0

I am trying to understand the below code snippet taken from here

float Q_rsqrt( float number )
{
    long i;
    float x2, y;
    const float threehalfs = 1.5F;

    x2 = number * 0.5F;
    y  = number;
    i  = * ( long * ) &y;                       // evil floating point bit level hacking
    i  = 0x5f3759df - ( i >> 1 );               // ??? 
    y  = * ( float * ) &i;
    y  = y * ( threehalfs - ( x2 * y * y ) );   // 1st iteration
//  y  = y * ( threehalfs - ( x2 * y * y ) );   // 2nd iteration, this can be removed

    return y;
}

What I dont understand is the conversion from float to long pointer and back to float pointer. Why cant we simply do i=y instead of first referencing and then dereferencering the float.

I am new to pointer conversions, so please bear with me.

infoclogged
  • 3,641
  • 5
  • 32
  • 53
  • 3
    This code invokes *undefined behavior*. Also `i = y` would perform a *conversion* from `float` to `long` (including truncation), what this code does is *reinterpret* the bits of a `float` as a `long` (hence the comments about "bit level hacking") – UnholySheep Jul 19 '18 at 09:12
  • @UnholySheep - cant understand the difference between conversion from float to long and 'reinterpret the bits of float as a long'. Can you put some example to show the difference? – infoclogged Jul 19 '18 at 09:16
  • Here's a quick example showing the difference (using `unsigned int` instead of `long` and `memcpy` instead of pointer casts to avoid *undefined behavior*): https://ideone.com/LndSR2 – UnholySheep Jul 19 '18 at 09:20
  • related: https://stackoverflow.com/q/43120045/5470596 – YSC Jul 19 '18 at 09:29
  • @Asu - i am not questioning the magic number. I am trying to understand the conversion. Its a completely different question. – infoclogged Jul 19 '18 at 09:59
  • 1
    @infoclogged: The linked question has a step-by-step explanation including that step. – MSalters Jul 19 '18 at 10:35
  • @MSalters Would be glad if you can refer one single answer in that post which explains the conversion step by step !? Its not prudent to duplicate questions just because the related question has a "hint" of an answer. Alone look at the subject line which differs so much... – infoclogged Jul 19 '18 at 10:51
  • please reopen the question, coz the focus of my question is different than one in the duplicate. – infoclogged Jul 19 '18 at 10:56
  • @infoclogged: See Rushyo's answer. The cast "gets the bits of the floating-point number". An assignment takes the value, not the bits. – MSalters Jul 19 '18 at 11:50
  • @MSalters - so the dereferencing step i = * ( long * ) &y; is literally copying the value held at address location y into the address location of i ? This means, the type cast should not matter.. It could be long * or int * .. anyone of them would work as long as the sizeof the typecast is more than float.. Is my understanding correct? – infoclogged Jul 19 '18 at 13:12
  • @infoclogged: The typecast has to be to the type of `i`, of course. But you could indeed change `i` to `unsigned long`, match the cast, and it would work the same - `sqrt(f)` doesn't work on negative `f` anyway. – MSalters Jul 19 '18 at 16:18

2 Answers2

3

This code snipped is obviously the fast inverse square root. The pointer semantics there are not really used to do pointer things, but to reinterpret the bits at a certain memory location as a different type.

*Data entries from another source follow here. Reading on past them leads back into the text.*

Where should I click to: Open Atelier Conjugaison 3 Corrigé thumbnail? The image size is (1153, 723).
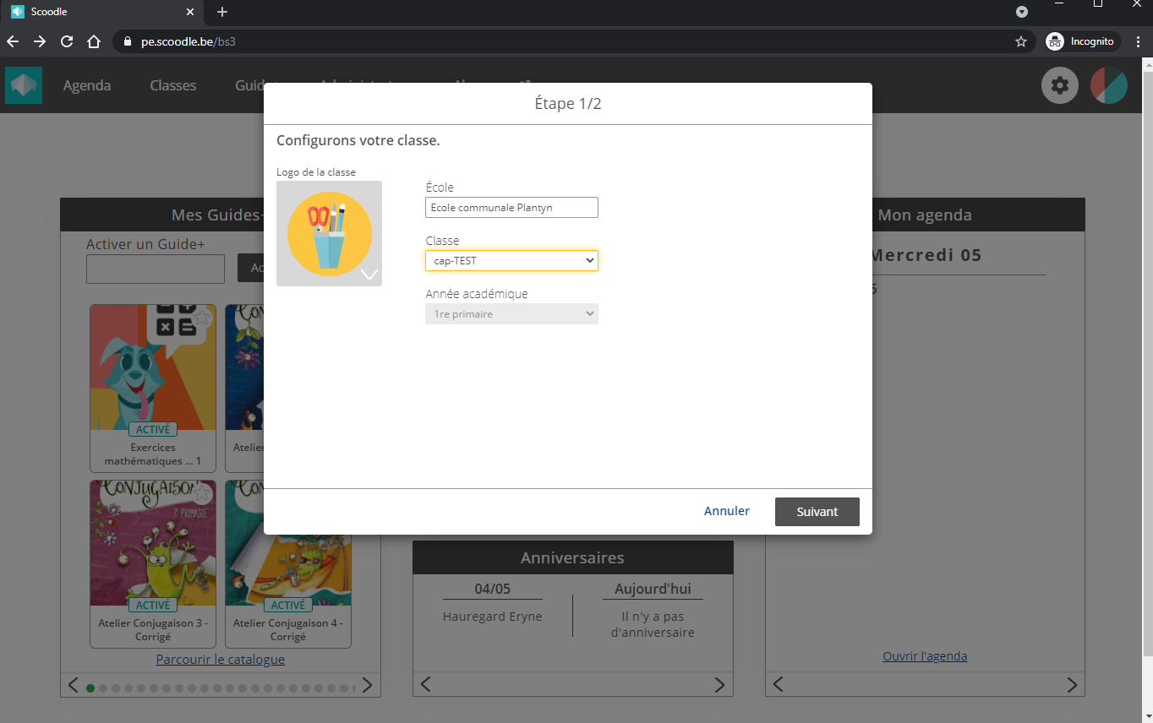click(153, 545)
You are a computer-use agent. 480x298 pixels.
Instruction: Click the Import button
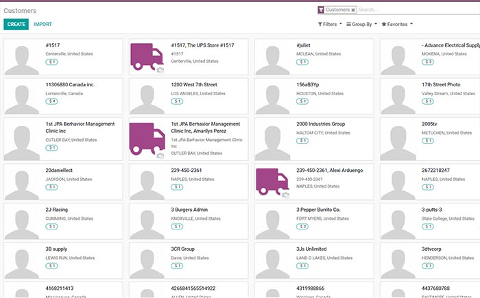(x=43, y=24)
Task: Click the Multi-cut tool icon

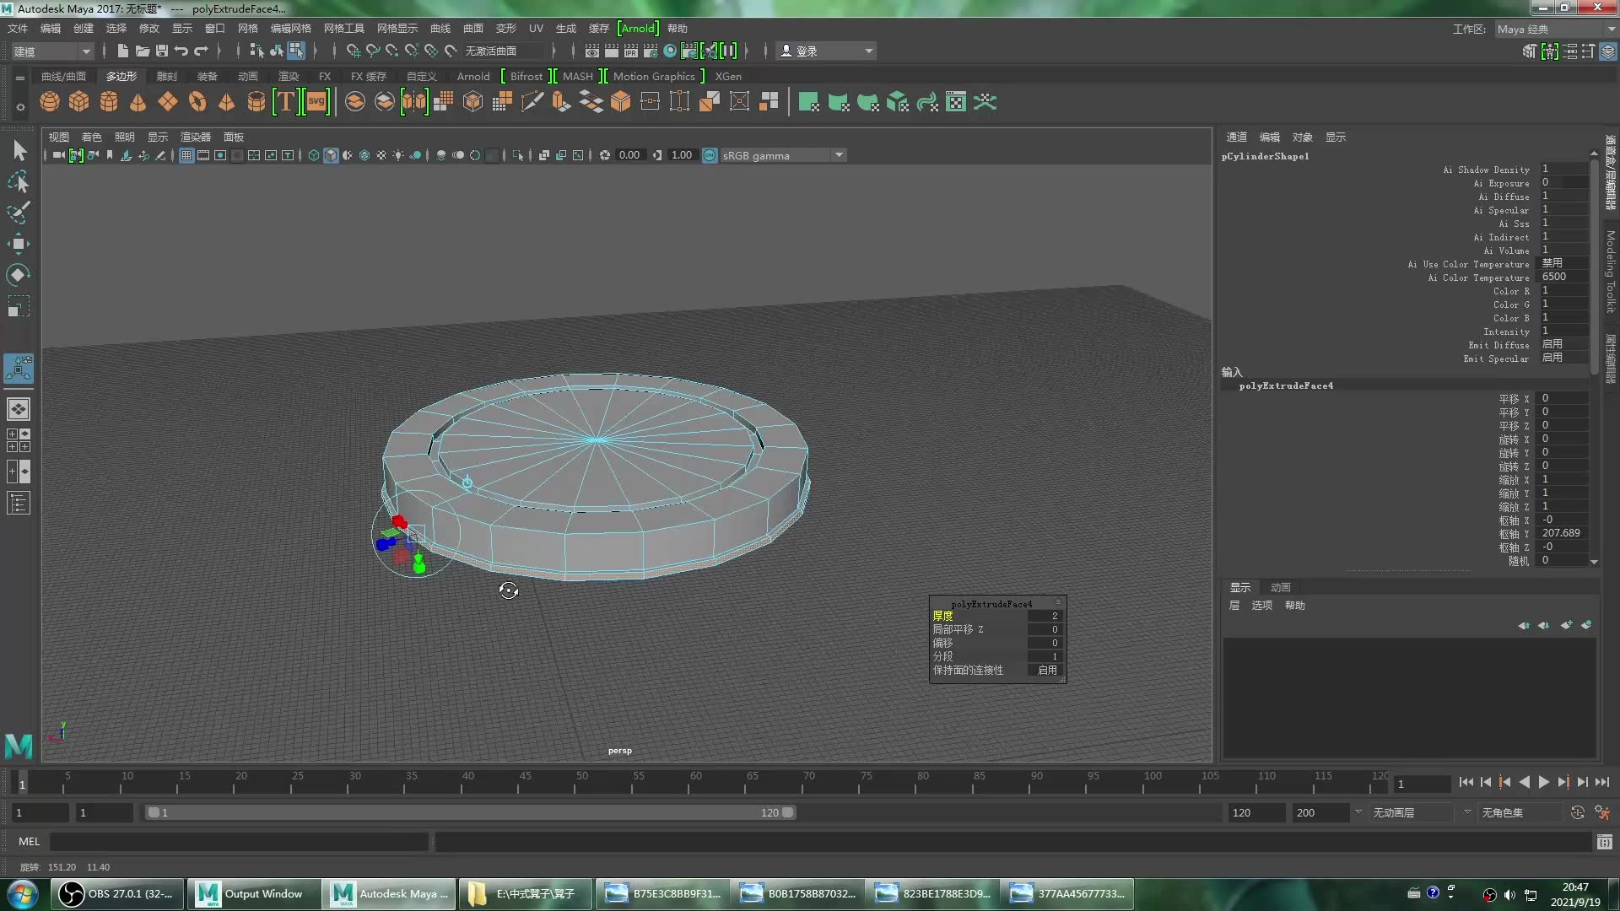Action: [x=532, y=102]
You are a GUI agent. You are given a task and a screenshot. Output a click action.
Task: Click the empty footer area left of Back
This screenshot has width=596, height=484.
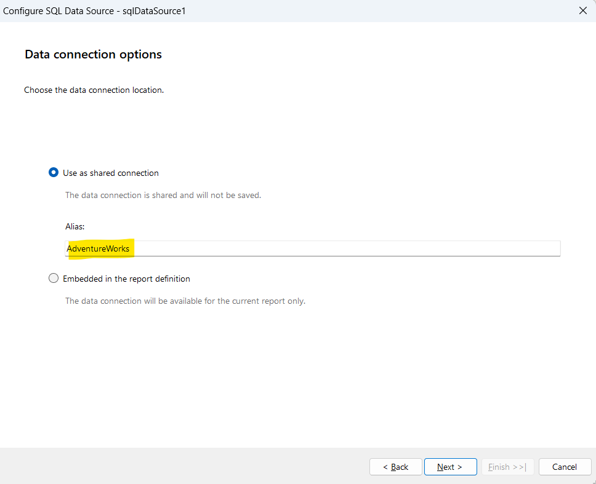tap(185, 466)
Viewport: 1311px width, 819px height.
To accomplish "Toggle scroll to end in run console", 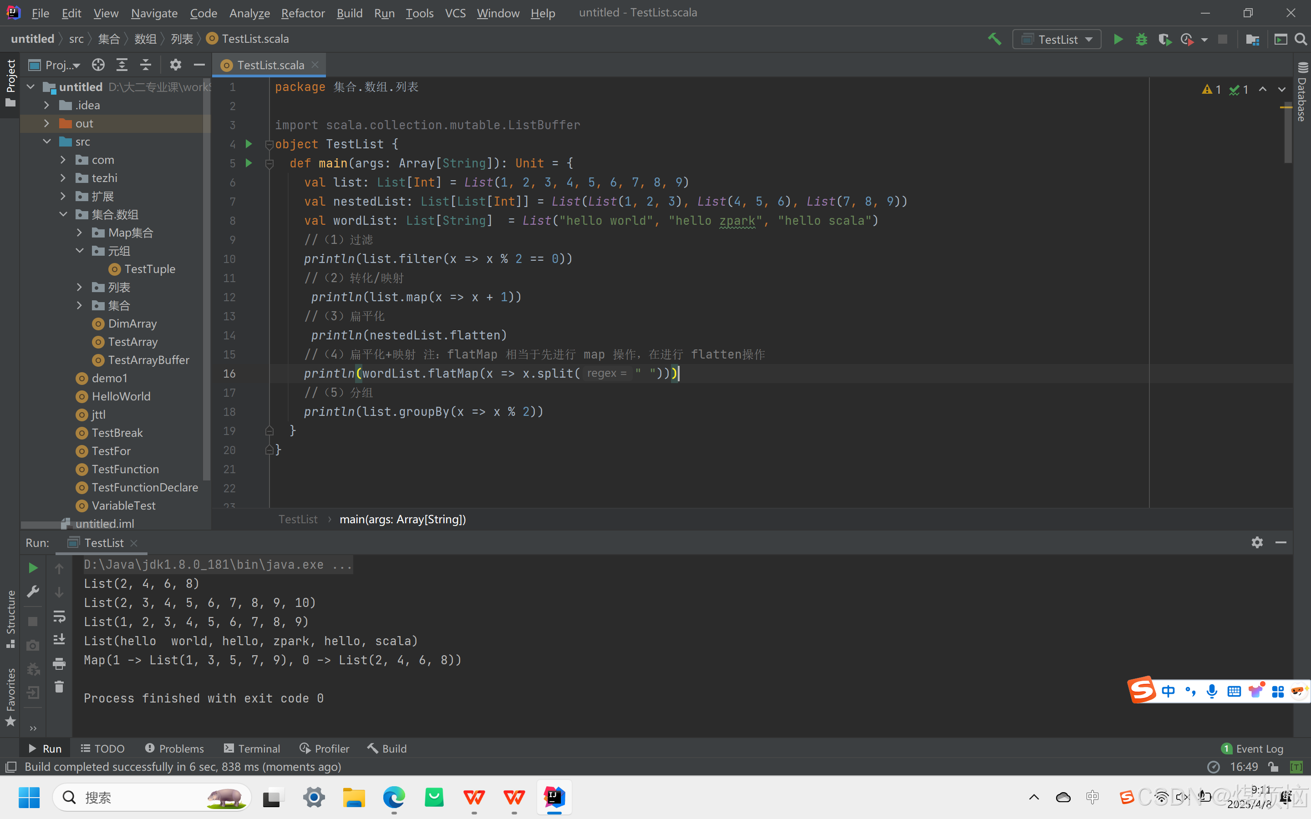I will [59, 640].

If you were to assign i=y this would be turned into a truncating conversion from floating point to integer. This however is not what's desired here. What you actually want is raw access to the bits, which is not straightforward possible on a floating point typed variable.

Let's break this statement down:

i  = * ( long * ) &y;
  • &y: address of y. The type of this expression is (float*).

  • (long*): cast to type. Appled to &y it steamrolls over the information, that this is the address of a floating point typed object.

  • *: dereference, which means, "read out" whatever is located at the address given and interpret as the base type of the pointer that's being dereferenced. We've overwritten that to be (long*) and essentially are lying to the compiler.

For all intents and purposes this breaks pointer aliasing rules and invokes undefined behaviour. You should not do this (caveats apply¹).

The somewhat well defined way (at least it doesn't break pointer aliasing rules) to do such trickery is by means of a union.

float Q_rsqrt( float number )
{
    union {
        float y;
        long  i;
    } fl;
    float x2;
    const float threehalfs = 1.5F;

    x2 = number * 0.5F;
    fl.y  = number;
    fl.i  = 0x5f3759df - ( fl.i >> 1 );                   // ??? 
    fl.y  = fl.y * ( threehalfs - ( x2 * fl.y * fl.y ) ); // 1st iteration
//  fl.y  = fl.y * ( threehalfs - ( x2 * fl.y * fl.y ) ); // 2nd iteration, this can be removed

    return fl.y;
}

EDIT:

It should be noted, that the type-punning via union as illustrated above is not sanctioned by the C language standard as well. However unlike language undefined behavior the standard so far leaves the details of the kind of union accesses done in that way as implementation dependent behavior. Since type-punning is something required for certain tasks, I think a few proposals had been made to make this well defined in some upcoming standard of the C programming language.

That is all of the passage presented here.